The state’s Department of Workforce Development gave the company a $87,149 grant to take part in the two-year program. Darley is working with the University of Wisconsin-Stout Manufacturing Outreach Center on it.

Lean is intended to squeeze waste out of producing a product.

The first time the Darley employees went through the exercise, there was room for improvement.

Lots of room. In the first simulation, the employees managed to ship a paltry eight units.

By the time the exercise was done, Darley employees shipped 135 units.

“We made little adjustments,” said Amanda Normand, coordinator of the Lean program for the Chippewa Falls manufacturer.

“Everyone enjoyed the teamwork part of it,” she reported on Monday to Reggie Newson, secretary of the Wisconsin Department of Workforce Development.

Newson made several stops in western Wisconsin on Monday, including at a job fair with U.S. Rep.
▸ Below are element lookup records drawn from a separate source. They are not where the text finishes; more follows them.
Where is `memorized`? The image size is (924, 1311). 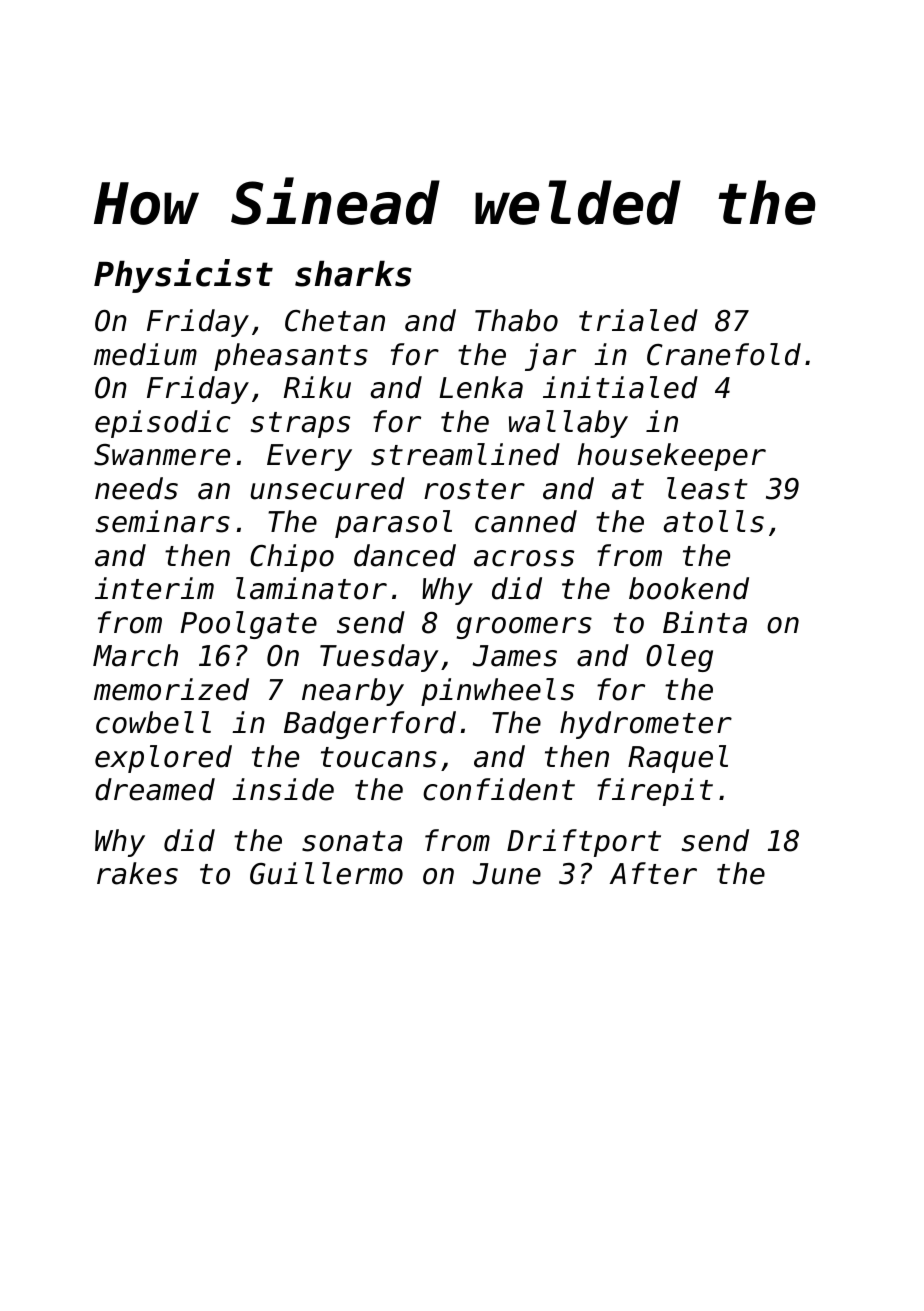
memorized is located at coordinates (171, 689).
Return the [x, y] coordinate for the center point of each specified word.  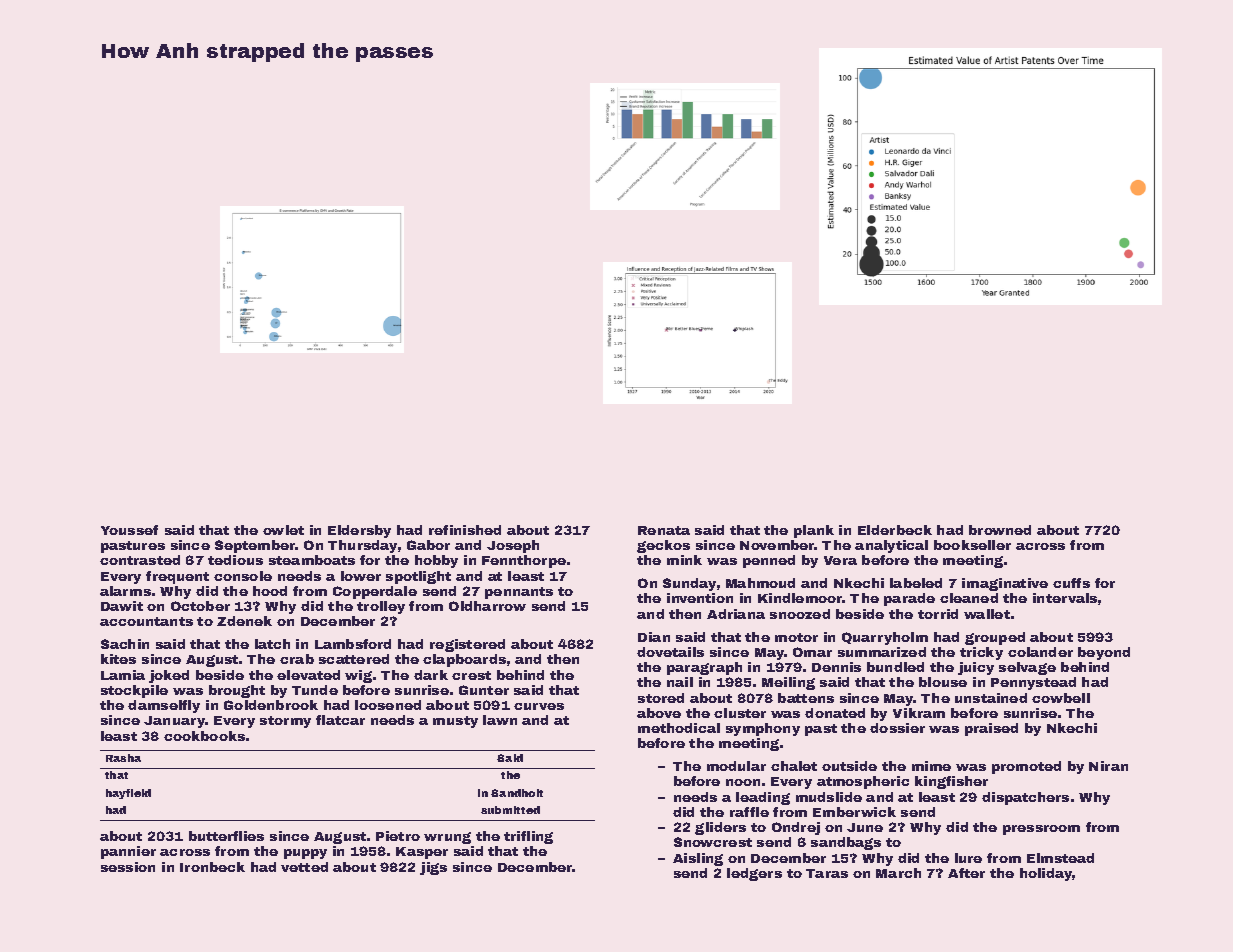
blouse [943, 682]
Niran [1108, 766]
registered [467, 645]
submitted [510, 810]
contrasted [140, 560]
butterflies [226, 836]
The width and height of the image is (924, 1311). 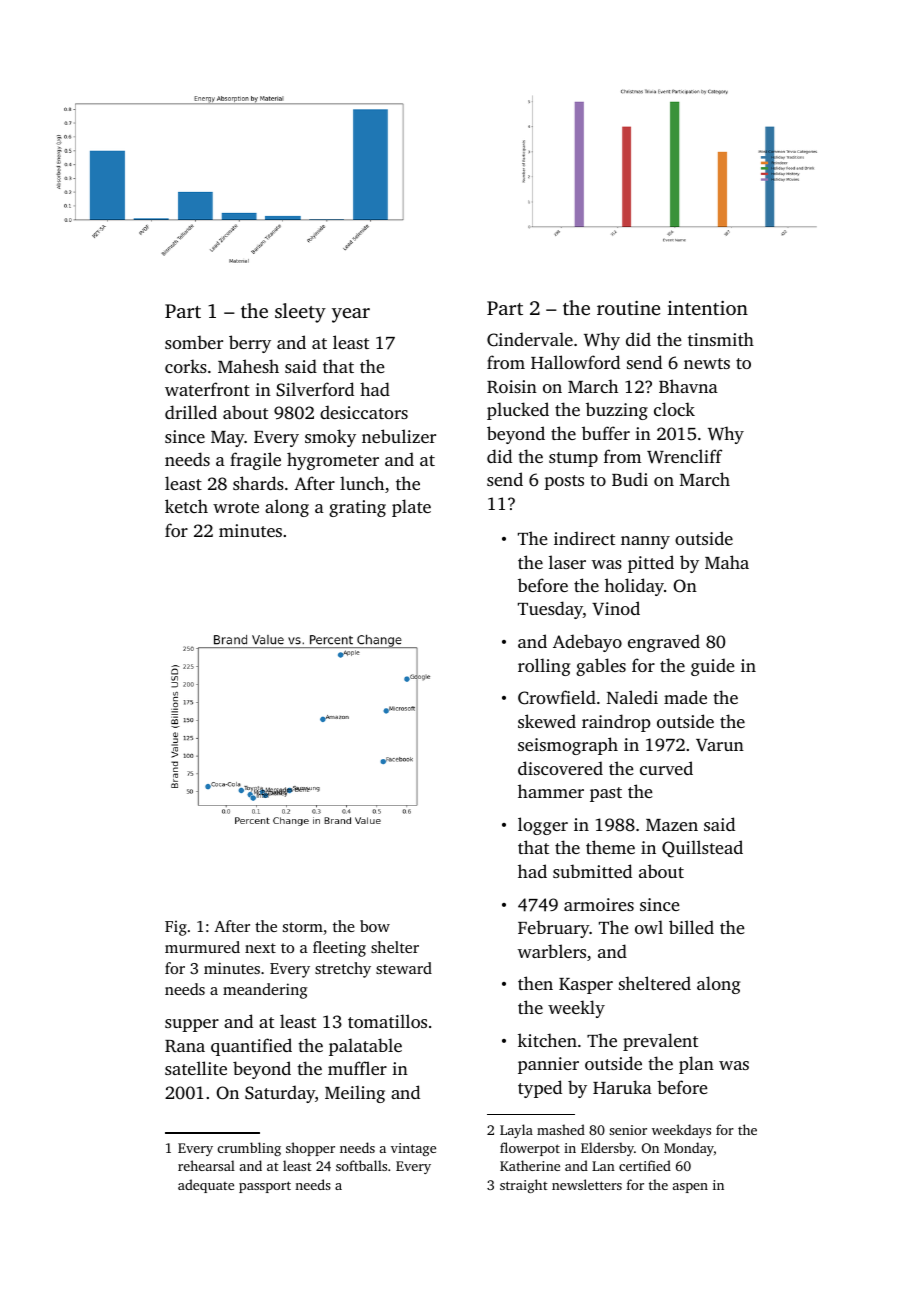 I want to click on Naledi, so click(x=632, y=697).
Sean Duffy (R-Weston).

Newson was impressed by how the Darley employees fared, and noted the Wisconsin Flash Forward worker training program that put aside money for Lean was the result of support by Republicans and Democrats.

“Governor Walker and

the Legislature are really

committed,” to Lean, Newson said.

Newson said the program is going well in the manufacturing sector, and is being tried out in the financial services, information technology and healthcare sectors.

“I don’t have the sense that financial services were as robust as manufacturing,” Newson said.

He said the state wants to create a pipeline that links high school juniors and seniors with employers. Newson said in Waukesha, 70 students are enrolled in classes at a technical college, getting college and high school credits. One company there has made a commitment to hire students out of high school.

“This is powerful stuff,” Newson said. “I encourage you guys to come together with your schools.”

The biggest goal of the state is to connect employees with employers, he said.

Charlie Walker, president and CEO of the Chippewa County Economic Development Corporation, said Bloomer has submitted an application for a Fast Forward grant. He said the area will see more of partnerships between school districts, chambers of commerce and the EDC.

“We’re appreciative that we are partnering with the state with this grant,” said Mark Baker, general manager of Darley’s pump division.

Darley sells its products globally, including in China. Baker said the company has a five year contract with the U.S. Marine Corps for Darley products. “Every U.S. Navy ship has a Darley (water) pump on it,” he said.

Even though the program is called Lean, Baker emphasized that Darley will retain all of its workers and is looking to grow the company.